This is not the kind of high quality stock that has a defensible moat that was sold down for reasons that looks fixable.

What PayPal Does (In Brief)

Paypal in its early days was an internet checkout payments gateway before it was acquired by internet auction company Ebay in 2002. Ebay made Paypal its default payments option.

Being the default option of an internet commerce automatically gives it a business. The early builders of Paypal eventually went on to do great things. You can Google up “the PayPal Mafias” to see who came out of there. They are Peter Thiel, Max Levchin (Slide, Affirm), Elon Musk, Reid Hoffman (LinkedIn), David Sacks (Yammer, Craft Ventures), Jawed Karim & Steve Chen (YouTube), Russel Simmons (Yelp).

These days, Pypl (I will refer to it by its ticker symbol) is known as a business made up of digital wallets (PayPal, Venmo, PayPal Credit, and Honey), merchant services that links and process for B2B (Braintree, Zettle) and a payment gateway/infrastructure.

As a digital wallet, PayPal, Venmo and Honey hold your balances, link bank credit cards and accounts and help you pay. Venmo has not much presence internationally but it is very popular in the US as a social-digital wallet.

While it looks free, there are many points that Pypl will be paid:

  1. Merchant Transaction Fees: This is the main source of fees.
    • When you pay with your PayPal balance, linked card, or bank via the wallet, the merchant is charged a transaction fee (a percentage + fixed fee). E.g. 2.9% + 0.3% per transaction (this varies by country, merchant type, and pricing plan)
    • If you pay with Venmo, merchants accepting Venmo as a payment type via Pypl’s network also pay fees.
  2. Currency Conversion Fees: If you pay in a foreign currency with the wallet, Pypl has an exchange rate markup
    • 3-4% above the mid-market (Kyith: This is damn fxxked up. This bothered me for a long time and I went on a quest to find alternatives)
  3. Peer-to-Peer Funding Fees: Send money to friends/family from PayPal balance or link bank is free but if you transfer with a credit or debit card, Pypl charges 2.9% + fixed fee.

[Short problem] Extend the PayPal write-up above, starting right after its last sentence.

[Given entries]

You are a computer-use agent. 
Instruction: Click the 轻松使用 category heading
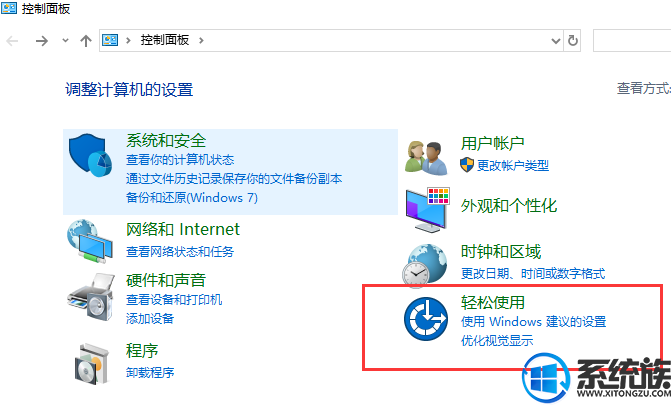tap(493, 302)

---

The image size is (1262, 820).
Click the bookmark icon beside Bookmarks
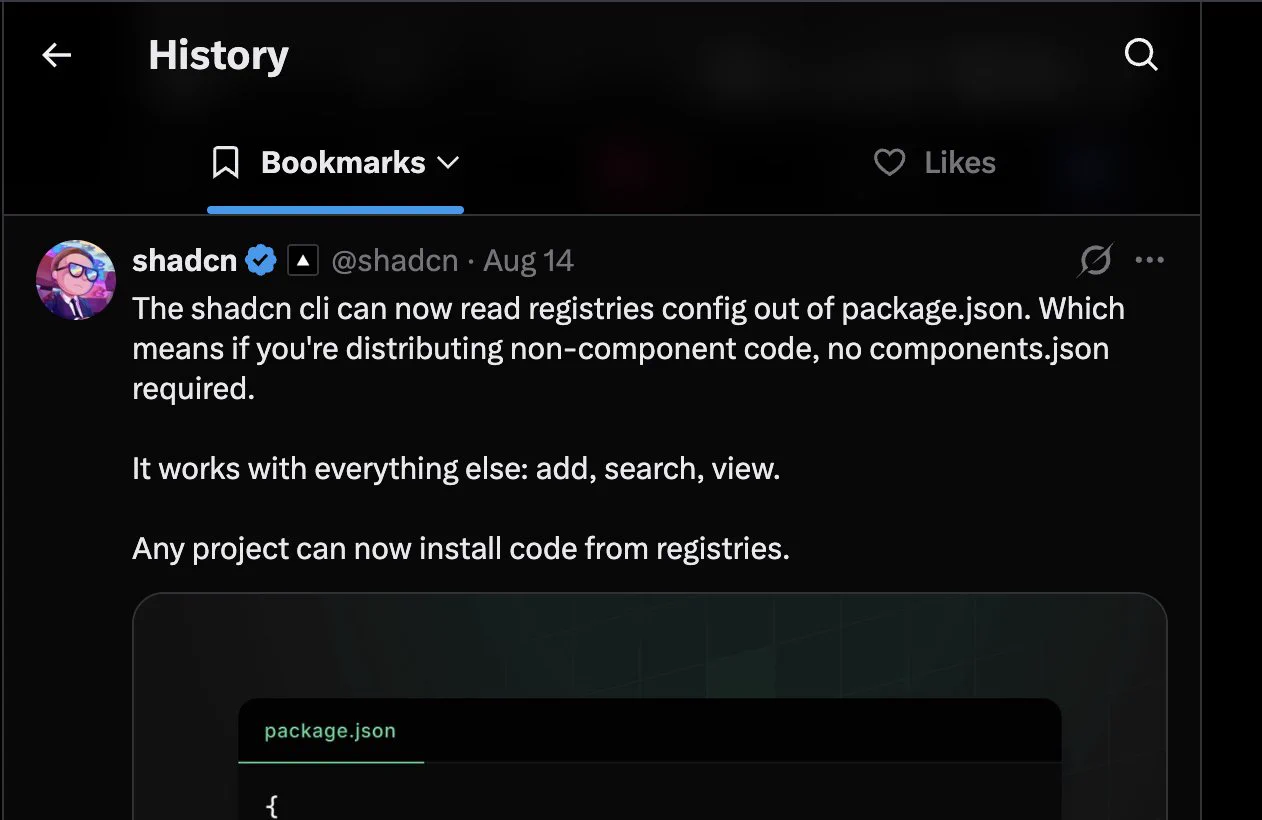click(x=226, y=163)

[Answer below]
  4. Withdrawal & instant transfer fees: Standard bank transfers are free but instant transfers to debit cards or bank accounts cost 1.75% per transfers. Instant transfers gives people immediate access to wallet funds.
  5. Credit: PayPal Credit, Pay in 4 (BNPL), Venmo Credit Card. Pypl earns interest income, late fees and a cut from issuing bank partners.
  6. Others: Bill pay, remittances, deals and cashback integration via Honey.

A digital wallet charges when you want to move out, or you wish for convenience.

The second segment is the B2B segment where Braintree and Zettle belong to after Pypl acquired them. Pypl called them the unbranded processing business because they work in the backend and people don’t see Pypl’s logo.

If you are an online business, you want to let your customers checkout and have access to a bunch of payment options. That is what Braintree does. It is to make it seem you have a payment means but doesn’t show PayPal to your client front and center.

Zettle is like Square for small shops which provides card readers, point of sale systems and software.

The final segment is Pypl as a process infrastructure. Processing is doing the middleman work of moving money securely from the customer’s bank to the merchant’s bank. We can decompose this to a few areas:

  1. Authorization:
    • Does the customer have enough funds/credit?
    • Check with the card network (Visa/Mastercard/Amex) and the customer’s bank.
  2. Authentication & security:
    • Making sure that the payment is legitimate (through fraud checks, tokenization and encryption).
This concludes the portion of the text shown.